[Dataset excerpts]

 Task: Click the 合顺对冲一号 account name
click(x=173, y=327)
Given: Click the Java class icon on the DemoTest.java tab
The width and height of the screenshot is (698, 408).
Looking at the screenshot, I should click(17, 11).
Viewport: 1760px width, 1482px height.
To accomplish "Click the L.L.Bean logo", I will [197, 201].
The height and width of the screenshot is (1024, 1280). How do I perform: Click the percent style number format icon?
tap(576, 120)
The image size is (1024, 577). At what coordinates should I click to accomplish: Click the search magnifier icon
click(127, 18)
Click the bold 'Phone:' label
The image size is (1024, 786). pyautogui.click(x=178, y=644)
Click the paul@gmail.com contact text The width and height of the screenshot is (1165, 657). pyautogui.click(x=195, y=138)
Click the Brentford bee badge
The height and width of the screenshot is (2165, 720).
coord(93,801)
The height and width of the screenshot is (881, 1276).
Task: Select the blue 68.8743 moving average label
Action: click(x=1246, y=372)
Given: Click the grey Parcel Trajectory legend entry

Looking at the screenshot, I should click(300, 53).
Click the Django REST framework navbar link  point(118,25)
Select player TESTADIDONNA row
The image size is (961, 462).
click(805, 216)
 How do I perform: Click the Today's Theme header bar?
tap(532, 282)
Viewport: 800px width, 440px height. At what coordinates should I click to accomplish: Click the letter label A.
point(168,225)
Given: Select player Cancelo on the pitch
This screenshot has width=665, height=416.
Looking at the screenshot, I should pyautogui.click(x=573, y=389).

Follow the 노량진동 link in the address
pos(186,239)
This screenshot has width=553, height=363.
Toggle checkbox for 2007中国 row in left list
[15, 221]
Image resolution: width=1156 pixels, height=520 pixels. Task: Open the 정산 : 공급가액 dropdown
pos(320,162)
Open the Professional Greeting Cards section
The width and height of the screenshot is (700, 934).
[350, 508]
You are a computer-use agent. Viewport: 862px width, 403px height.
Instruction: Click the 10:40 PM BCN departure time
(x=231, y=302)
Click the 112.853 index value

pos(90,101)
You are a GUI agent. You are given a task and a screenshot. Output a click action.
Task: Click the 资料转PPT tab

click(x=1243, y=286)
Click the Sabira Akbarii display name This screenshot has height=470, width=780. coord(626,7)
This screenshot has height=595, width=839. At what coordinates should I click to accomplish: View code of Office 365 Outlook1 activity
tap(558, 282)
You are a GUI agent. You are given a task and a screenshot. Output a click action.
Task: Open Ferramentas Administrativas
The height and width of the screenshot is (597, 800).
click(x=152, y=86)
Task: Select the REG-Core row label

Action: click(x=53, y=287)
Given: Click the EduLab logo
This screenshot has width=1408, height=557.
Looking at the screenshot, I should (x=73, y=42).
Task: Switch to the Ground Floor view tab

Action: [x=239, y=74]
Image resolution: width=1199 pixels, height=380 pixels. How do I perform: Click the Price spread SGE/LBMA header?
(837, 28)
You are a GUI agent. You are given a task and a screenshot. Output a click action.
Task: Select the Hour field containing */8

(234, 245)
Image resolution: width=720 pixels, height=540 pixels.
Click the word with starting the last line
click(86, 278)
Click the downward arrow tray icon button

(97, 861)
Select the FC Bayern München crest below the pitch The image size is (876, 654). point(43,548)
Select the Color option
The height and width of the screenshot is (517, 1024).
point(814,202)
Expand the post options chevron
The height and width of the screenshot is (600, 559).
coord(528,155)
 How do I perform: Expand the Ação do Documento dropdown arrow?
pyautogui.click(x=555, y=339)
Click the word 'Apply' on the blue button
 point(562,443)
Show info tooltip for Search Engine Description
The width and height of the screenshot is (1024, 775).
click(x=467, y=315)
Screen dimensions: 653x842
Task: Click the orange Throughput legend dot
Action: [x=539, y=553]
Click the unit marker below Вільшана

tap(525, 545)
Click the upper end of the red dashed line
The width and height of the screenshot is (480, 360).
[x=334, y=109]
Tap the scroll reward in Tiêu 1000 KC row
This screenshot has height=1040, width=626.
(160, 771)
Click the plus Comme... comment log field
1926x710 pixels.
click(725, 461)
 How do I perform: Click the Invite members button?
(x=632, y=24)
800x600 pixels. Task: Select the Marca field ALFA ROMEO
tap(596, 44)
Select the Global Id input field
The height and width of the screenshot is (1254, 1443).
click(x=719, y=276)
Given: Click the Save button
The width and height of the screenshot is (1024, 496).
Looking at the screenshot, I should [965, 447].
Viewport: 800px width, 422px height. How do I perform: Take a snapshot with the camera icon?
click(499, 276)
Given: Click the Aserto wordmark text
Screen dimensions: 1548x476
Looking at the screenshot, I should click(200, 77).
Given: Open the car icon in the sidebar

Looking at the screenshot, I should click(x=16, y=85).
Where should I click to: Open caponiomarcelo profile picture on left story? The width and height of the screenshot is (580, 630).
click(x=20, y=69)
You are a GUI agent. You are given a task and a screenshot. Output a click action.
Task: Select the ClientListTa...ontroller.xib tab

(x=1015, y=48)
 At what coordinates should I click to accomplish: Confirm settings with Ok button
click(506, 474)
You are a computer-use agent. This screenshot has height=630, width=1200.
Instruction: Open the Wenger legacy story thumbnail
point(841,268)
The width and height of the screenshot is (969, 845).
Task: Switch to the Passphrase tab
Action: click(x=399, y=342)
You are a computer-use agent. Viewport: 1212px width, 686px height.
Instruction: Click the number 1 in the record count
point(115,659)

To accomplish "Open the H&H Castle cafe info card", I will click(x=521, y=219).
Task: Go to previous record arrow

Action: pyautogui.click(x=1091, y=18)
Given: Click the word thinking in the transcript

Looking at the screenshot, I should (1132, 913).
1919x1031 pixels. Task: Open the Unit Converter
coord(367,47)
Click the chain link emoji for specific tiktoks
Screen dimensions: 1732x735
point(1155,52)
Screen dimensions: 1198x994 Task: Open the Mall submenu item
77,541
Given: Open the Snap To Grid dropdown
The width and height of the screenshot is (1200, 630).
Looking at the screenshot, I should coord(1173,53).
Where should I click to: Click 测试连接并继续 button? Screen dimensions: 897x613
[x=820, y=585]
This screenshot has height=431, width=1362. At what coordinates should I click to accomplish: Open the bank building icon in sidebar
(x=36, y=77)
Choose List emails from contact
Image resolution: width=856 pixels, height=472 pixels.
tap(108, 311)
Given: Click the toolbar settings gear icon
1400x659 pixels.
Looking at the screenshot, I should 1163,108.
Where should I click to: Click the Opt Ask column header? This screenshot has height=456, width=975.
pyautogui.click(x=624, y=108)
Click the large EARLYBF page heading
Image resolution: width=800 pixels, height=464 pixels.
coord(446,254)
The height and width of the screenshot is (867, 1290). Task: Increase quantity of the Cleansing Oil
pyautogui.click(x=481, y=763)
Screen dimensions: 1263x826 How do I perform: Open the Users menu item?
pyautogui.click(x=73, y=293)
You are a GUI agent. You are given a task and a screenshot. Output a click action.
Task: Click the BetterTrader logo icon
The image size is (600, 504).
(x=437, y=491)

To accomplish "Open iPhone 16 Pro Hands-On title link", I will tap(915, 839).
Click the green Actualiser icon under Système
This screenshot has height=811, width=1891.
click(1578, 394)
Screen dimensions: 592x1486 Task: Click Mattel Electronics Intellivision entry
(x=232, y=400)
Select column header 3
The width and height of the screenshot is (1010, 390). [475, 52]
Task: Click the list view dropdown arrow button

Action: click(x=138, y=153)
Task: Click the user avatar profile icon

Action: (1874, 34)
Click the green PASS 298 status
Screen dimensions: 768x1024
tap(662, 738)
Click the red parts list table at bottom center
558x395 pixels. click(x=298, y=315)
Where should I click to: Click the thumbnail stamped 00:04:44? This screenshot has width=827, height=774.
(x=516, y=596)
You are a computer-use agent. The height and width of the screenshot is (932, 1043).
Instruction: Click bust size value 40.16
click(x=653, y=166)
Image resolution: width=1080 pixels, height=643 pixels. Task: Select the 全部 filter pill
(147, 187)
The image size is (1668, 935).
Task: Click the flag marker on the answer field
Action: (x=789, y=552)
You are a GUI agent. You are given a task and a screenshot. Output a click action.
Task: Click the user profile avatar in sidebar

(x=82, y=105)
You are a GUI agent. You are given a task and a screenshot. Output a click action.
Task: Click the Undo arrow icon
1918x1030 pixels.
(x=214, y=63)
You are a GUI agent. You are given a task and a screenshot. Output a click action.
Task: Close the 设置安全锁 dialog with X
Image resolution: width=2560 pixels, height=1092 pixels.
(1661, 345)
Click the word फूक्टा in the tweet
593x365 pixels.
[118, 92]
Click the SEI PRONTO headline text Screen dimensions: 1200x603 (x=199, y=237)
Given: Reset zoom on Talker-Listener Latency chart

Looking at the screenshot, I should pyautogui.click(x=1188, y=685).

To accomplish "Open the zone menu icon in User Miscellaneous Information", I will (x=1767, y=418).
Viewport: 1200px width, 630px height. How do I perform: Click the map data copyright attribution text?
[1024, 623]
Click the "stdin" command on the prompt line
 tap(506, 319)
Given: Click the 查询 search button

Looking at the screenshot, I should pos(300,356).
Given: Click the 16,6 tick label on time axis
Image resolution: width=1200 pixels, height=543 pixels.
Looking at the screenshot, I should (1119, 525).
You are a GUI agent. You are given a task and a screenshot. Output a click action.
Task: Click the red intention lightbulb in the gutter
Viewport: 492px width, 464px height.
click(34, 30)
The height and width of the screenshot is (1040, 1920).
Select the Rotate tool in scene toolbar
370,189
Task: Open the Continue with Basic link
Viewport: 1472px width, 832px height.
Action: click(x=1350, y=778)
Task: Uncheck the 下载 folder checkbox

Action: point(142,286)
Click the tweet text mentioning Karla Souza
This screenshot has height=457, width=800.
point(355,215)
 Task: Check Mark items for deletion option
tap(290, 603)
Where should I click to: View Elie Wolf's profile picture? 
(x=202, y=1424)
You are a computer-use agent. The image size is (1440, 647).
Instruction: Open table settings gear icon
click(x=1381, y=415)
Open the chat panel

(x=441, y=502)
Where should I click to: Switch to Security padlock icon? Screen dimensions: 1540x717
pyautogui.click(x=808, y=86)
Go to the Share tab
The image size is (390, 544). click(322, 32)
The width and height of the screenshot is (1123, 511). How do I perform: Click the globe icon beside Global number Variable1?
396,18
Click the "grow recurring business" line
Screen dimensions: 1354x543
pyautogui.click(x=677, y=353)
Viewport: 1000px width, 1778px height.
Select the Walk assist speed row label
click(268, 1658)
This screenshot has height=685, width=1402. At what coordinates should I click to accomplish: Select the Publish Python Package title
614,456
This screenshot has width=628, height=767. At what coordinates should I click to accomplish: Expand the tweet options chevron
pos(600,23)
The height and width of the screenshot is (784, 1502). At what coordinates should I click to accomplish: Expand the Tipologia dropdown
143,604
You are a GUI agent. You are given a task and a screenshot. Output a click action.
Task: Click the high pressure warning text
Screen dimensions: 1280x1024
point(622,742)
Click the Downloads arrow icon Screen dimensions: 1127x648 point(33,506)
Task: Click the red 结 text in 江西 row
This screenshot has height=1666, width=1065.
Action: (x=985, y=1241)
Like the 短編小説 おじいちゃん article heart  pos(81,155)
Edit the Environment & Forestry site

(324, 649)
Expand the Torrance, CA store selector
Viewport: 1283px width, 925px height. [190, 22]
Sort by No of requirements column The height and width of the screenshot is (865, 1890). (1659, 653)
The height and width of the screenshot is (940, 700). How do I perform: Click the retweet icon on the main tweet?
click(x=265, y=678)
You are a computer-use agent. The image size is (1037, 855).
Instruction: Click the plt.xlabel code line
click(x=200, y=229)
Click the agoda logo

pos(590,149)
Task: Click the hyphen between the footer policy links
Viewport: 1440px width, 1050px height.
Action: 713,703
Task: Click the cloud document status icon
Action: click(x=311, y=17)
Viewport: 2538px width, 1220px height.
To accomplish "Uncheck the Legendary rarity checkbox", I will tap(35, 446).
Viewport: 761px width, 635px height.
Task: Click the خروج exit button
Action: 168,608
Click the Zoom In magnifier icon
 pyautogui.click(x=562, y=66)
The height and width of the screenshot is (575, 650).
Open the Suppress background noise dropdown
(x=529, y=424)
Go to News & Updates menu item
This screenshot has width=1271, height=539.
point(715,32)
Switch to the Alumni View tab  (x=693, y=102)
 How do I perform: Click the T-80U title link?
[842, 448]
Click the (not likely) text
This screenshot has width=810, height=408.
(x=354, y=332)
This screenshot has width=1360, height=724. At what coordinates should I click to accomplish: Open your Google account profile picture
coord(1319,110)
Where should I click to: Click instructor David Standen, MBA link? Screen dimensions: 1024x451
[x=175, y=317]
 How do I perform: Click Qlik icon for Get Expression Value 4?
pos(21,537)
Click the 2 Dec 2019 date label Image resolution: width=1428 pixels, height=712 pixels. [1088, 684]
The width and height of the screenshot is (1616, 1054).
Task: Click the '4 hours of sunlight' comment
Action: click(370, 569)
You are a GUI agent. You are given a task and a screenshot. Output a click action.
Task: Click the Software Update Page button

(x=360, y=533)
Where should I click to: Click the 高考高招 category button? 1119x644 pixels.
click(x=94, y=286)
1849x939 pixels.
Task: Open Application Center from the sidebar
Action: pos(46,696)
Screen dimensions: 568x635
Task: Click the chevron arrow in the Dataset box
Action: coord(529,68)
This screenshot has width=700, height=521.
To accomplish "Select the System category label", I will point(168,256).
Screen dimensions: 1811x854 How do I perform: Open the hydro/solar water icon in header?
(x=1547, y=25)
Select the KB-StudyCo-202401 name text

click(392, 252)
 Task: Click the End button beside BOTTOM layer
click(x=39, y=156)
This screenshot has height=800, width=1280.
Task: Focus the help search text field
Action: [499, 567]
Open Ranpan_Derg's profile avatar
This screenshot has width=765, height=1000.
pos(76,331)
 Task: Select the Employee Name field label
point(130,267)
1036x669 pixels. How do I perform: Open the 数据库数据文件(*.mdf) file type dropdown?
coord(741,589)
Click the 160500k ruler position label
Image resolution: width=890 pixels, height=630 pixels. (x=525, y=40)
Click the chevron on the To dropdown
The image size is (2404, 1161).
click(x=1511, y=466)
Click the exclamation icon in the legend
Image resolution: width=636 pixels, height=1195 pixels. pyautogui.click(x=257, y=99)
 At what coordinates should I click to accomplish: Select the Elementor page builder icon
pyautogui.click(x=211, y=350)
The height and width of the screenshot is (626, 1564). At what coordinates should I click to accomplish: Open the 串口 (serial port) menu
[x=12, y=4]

▶ About this task
Search the records line by line for the word "pitch" and copy every line where it appears.

▶ Task response
Given: Select player Cancelo on the pitch
Select the FC Bayern München crest below the pitch The image size is (876, 654). point(43,548)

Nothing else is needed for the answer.